» EXERCISE TASK:
Can you resume the forum thread about tube guitar amps, picking up right after its final sentence?
## Start TEXT SECTION
No. Over-volted guitar amps should have a standby switch. Between sets, you switch to standby, which removes the B+ from the tubes while leaving the heaters on (heaters never burn out). If "take five" turns into "take 25" the bar owner will scream the band back on stage: flicking the standby switch brings the amp up instantly. Also, standby kills any buzz from an unattended amp (though modern jukeboxes mask amp buzz). And finally: always start the amp in standby and give it 10-60 seconds before you go to ON so the cathodes hot-up before the HV comes on.
> makes sense not to hit the cold heaters with the full-on heater voltage. No sense blowing them unnecessarily.
You can put 60V on a 6V heater. Not for 10,000 hours, but for a very long time. It glows like a lightbulb, not even a short-life lightbulb. Cold-banging heaters is NOT a problem.
> There is no such thing as "too much iron"
To a guitarist, there is "too much iron". You may play Podunk on wednesday, Cowtown thursday, Lodi Liquors on friday night, and saturday is the Emerald Ballroom (upstairs, and the elevator hasn't worked since 1953). Lug a lot of iron around every night and you'll be in no shape to play.
## End TEXT SECTION
## Start ENTRIES PROVIDED
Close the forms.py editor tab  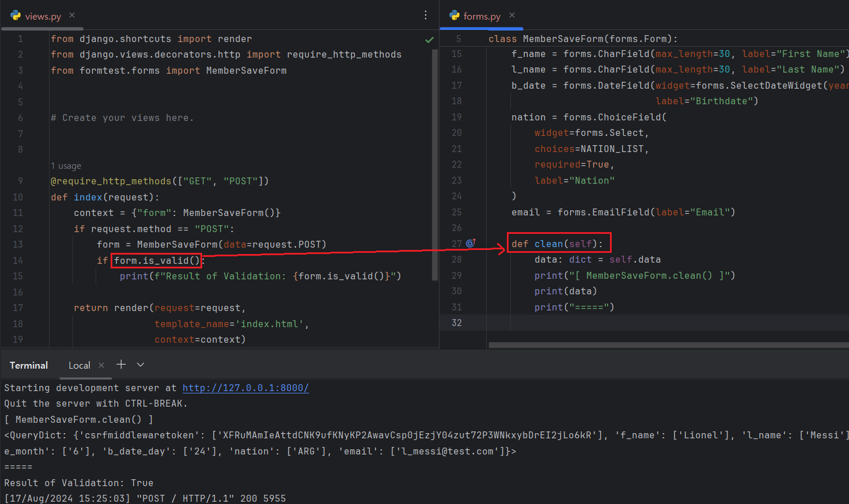pos(512,16)
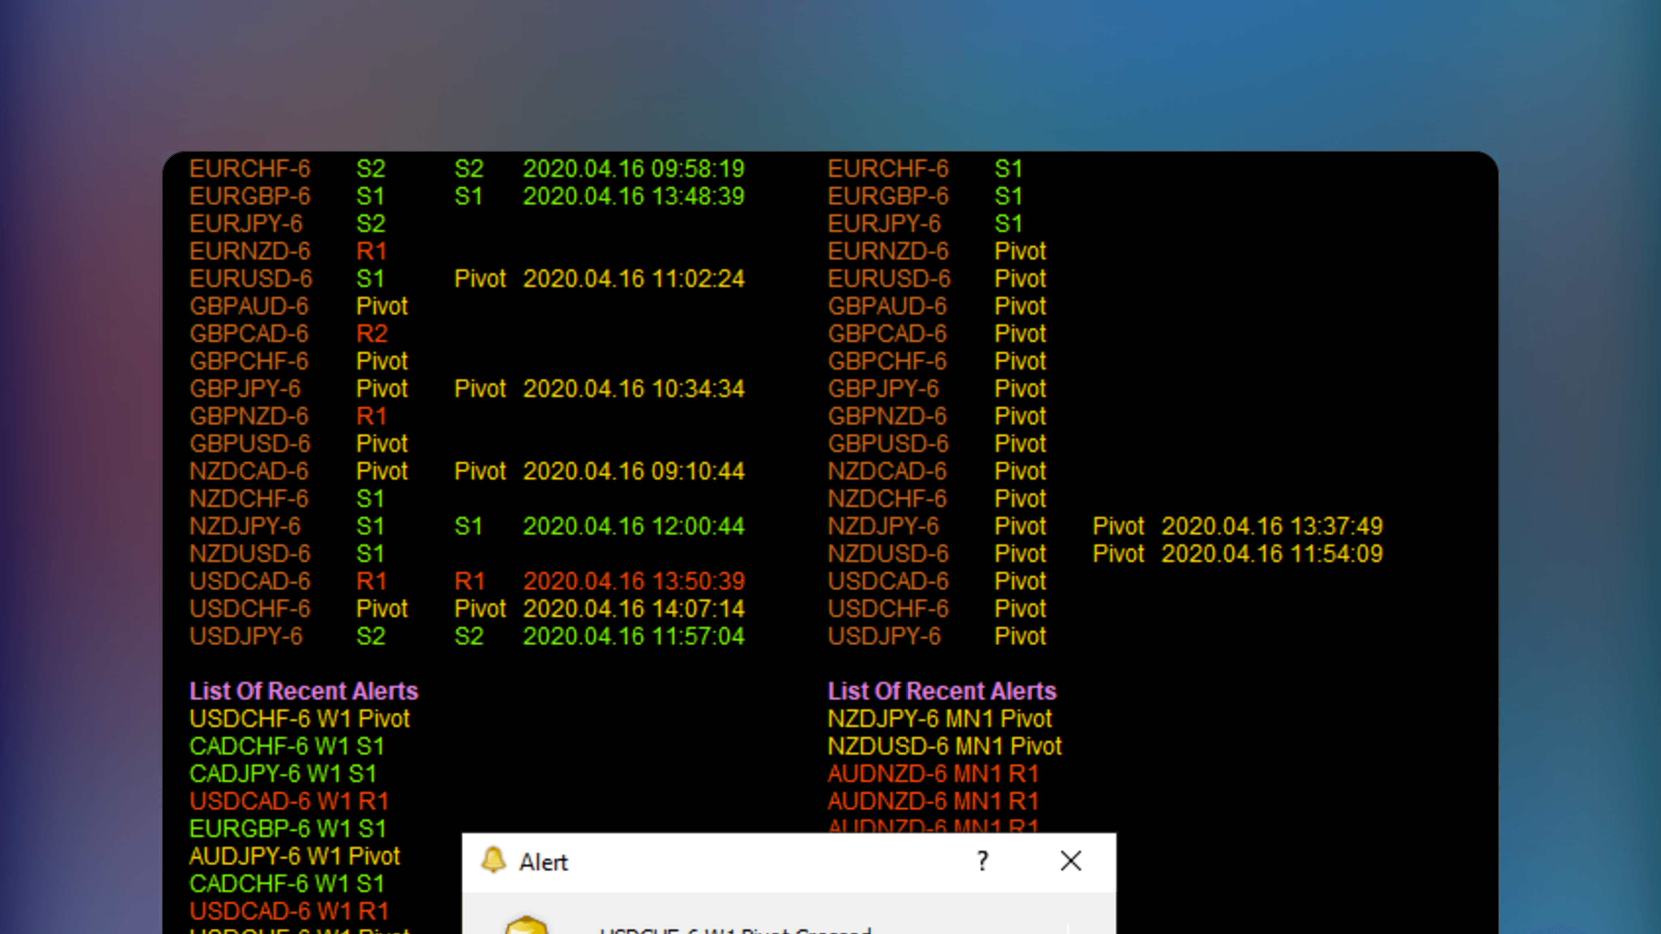This screenshot has width=1661, height=934.
Task: Select the USDCAD-6 row timestamp 13:50:39
Action: pos(633,581)
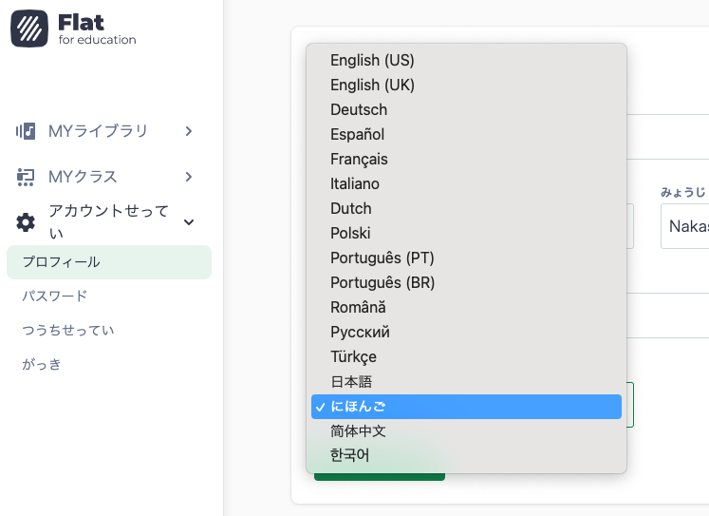Image resolution: width=709 pixels, height=516 pixels.
Task: Collapse the アカウントせってい section chevron
Action: pos(189,222)
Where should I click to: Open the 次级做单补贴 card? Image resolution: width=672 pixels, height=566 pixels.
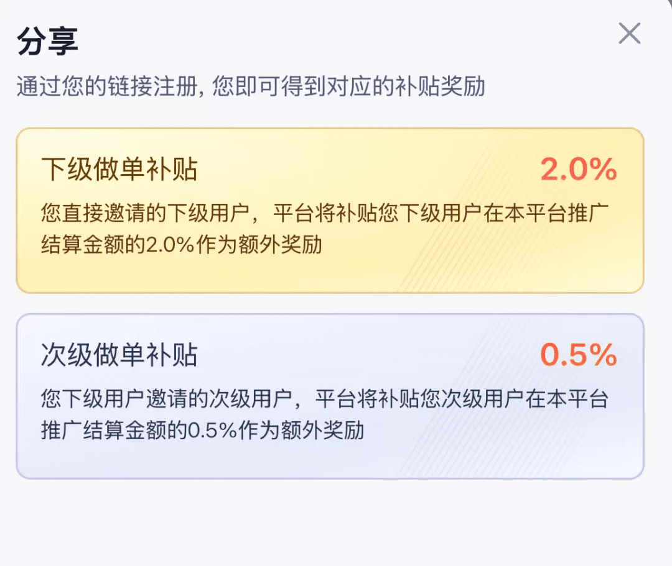click(330, 396)
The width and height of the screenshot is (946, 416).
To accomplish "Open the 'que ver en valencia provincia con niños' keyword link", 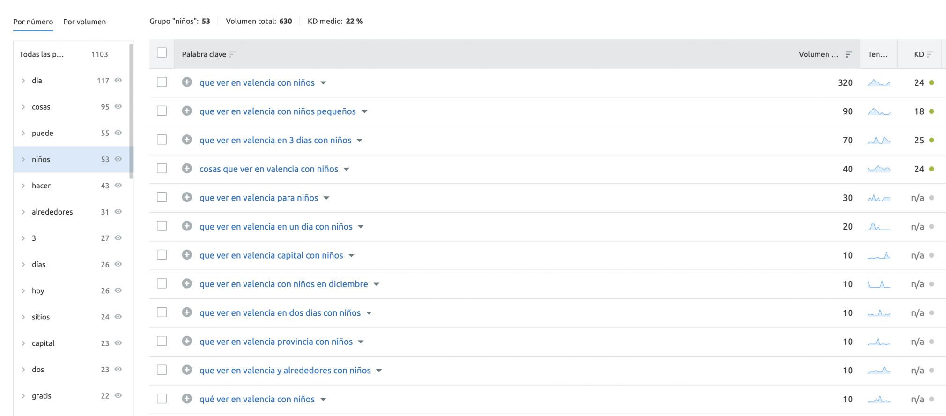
## End ENTRIES PROVIDED
» EXERCISE RESPONSE:
There is one Fender with a grid transformer. This gives three tubes total for 10mV sensitivity and tone-control too: a 12AX7 and two 6V6/6AQ5s. Adding a tube splitter would require more power transformer for the heater, so the weight may be a wash, especially since this is a very low-performing amp and a pretty lame grid transformer.
> OPT that looks like it has quite a generous amount of core. Bigger than some power xfmrs.
HiFi output iron should be bigger than the amp's power transformer: HiFi power bandwidth should go somewhat below 50Hz, and power iron runs 50/60Hz. Also power iron can run 30% distortion (it sucks an ugly waveform from the utility company) while output iron has to run lower power density for decent THD.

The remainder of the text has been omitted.